| Work to complete |
A verbatim reproduction of the lines below, from the line containing "This screenshot has height=435, width=794." through the line containing "The height and width of the screenshot is (815, 1423).", both ends included, is the whole required output.

| Exercise material |
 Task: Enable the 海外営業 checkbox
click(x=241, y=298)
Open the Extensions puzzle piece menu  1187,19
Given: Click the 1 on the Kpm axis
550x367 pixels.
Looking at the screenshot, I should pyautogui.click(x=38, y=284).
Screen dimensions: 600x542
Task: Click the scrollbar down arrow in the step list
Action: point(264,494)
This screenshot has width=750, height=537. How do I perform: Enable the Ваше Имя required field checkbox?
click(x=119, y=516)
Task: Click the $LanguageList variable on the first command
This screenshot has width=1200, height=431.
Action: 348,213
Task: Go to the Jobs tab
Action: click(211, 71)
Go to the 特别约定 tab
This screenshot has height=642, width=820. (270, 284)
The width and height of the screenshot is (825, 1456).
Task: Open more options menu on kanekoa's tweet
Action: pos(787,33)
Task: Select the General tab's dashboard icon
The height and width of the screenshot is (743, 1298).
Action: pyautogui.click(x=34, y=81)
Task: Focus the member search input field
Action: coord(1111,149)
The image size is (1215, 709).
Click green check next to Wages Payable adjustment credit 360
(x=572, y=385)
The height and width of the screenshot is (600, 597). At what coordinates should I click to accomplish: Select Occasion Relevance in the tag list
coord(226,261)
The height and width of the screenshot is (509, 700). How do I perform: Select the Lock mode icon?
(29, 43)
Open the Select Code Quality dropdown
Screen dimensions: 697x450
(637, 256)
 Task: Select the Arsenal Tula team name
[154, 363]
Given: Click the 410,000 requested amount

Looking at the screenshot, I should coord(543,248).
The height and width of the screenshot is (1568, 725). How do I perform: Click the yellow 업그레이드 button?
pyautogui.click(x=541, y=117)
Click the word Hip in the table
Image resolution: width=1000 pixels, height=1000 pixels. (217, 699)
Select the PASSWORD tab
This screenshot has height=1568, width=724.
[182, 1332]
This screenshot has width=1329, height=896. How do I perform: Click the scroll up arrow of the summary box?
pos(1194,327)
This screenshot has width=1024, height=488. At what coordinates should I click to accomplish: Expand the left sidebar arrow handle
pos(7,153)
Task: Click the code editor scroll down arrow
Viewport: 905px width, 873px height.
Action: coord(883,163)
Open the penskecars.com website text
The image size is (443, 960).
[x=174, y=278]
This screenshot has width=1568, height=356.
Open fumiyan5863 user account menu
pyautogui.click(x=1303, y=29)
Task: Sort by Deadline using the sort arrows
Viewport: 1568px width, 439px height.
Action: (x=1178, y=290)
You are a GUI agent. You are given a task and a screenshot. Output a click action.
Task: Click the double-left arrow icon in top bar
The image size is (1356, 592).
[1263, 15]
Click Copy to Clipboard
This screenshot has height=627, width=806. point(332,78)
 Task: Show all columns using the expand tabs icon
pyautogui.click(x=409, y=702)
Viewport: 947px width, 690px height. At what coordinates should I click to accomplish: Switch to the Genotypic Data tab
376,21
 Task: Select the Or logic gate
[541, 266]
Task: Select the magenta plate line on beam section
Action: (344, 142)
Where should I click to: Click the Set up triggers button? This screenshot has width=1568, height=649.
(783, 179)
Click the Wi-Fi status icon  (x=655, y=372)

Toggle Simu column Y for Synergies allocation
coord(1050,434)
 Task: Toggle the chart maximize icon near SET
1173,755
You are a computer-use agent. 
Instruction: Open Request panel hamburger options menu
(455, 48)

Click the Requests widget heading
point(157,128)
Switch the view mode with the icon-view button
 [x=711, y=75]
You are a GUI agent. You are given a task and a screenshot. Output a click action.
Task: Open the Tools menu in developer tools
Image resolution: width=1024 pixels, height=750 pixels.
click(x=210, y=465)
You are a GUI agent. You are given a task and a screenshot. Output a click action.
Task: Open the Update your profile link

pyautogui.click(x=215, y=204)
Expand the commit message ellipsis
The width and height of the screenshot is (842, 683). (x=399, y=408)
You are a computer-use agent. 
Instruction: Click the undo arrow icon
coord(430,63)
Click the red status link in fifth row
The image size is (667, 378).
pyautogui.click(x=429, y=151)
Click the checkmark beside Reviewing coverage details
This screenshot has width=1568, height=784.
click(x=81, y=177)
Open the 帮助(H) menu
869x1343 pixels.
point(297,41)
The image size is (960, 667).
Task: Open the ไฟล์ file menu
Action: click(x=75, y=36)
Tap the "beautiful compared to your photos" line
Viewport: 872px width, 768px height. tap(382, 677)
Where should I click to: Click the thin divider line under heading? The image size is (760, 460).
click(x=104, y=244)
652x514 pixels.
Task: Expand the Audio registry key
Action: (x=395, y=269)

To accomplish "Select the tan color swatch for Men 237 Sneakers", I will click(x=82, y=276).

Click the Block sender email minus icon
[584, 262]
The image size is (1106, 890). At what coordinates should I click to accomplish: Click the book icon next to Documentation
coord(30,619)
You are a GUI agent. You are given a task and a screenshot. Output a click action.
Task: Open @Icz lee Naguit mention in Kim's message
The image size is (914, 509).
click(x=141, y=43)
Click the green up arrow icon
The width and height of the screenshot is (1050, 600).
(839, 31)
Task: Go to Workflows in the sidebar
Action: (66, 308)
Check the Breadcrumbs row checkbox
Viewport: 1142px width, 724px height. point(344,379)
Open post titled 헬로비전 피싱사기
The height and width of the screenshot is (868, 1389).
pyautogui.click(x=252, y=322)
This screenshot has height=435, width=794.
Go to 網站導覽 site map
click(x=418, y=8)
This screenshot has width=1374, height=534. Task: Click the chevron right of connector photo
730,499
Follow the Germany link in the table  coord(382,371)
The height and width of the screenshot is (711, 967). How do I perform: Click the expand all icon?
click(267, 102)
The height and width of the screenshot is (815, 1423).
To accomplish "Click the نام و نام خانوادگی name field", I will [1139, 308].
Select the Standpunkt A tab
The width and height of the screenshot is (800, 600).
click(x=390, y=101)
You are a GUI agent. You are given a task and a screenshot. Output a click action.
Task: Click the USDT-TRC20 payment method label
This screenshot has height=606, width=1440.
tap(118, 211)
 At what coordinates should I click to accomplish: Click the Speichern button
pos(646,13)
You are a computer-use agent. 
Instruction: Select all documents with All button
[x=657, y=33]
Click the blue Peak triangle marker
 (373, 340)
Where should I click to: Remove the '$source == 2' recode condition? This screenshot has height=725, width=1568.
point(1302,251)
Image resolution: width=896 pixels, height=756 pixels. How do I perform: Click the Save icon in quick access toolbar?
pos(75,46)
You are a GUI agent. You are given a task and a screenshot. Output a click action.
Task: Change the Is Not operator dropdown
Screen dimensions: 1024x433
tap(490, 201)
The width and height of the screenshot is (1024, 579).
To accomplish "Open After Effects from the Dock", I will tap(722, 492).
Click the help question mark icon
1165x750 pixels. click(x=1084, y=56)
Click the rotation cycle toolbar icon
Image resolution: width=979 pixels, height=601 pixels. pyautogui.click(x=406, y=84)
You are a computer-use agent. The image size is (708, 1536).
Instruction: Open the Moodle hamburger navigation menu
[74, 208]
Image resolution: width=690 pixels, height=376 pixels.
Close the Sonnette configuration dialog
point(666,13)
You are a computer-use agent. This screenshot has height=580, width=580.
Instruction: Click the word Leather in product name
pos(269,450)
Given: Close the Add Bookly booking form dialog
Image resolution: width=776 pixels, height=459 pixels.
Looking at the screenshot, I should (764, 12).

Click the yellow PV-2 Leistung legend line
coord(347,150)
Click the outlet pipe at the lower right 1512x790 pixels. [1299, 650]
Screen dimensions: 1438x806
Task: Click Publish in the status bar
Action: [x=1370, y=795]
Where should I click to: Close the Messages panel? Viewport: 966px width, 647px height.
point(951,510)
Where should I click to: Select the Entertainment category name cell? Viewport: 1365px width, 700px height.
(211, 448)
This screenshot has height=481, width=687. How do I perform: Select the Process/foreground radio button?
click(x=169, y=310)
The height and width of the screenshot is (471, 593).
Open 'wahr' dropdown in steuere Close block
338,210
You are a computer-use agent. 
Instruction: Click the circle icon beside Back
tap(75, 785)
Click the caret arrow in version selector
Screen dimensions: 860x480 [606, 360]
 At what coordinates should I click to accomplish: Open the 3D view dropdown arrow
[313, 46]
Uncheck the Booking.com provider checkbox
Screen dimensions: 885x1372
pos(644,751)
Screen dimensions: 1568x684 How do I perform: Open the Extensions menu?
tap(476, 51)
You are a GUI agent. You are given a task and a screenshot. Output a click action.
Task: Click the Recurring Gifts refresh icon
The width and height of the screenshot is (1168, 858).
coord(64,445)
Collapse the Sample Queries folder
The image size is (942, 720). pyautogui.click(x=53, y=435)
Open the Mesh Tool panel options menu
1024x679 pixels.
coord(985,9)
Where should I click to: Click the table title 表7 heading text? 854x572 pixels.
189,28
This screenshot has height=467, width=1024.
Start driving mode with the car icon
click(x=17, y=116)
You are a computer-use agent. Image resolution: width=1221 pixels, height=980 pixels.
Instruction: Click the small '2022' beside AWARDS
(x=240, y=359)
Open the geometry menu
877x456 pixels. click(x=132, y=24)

| Solution for this exercise |
This screenshot has height=435, width=794.
Go to 網站導覽 site map
click(x=418, y=8)
This screenshot has width=1374, height=534. Task: Click the chevron right of connector photo
730,499
Follow the Germany link in the table  coord(382,371)
The height and width of the screenshot is (711, 967). How do I perform: Click the expand all icon?
click(267, 102)
The height and width of the screenshot is (815, 1423).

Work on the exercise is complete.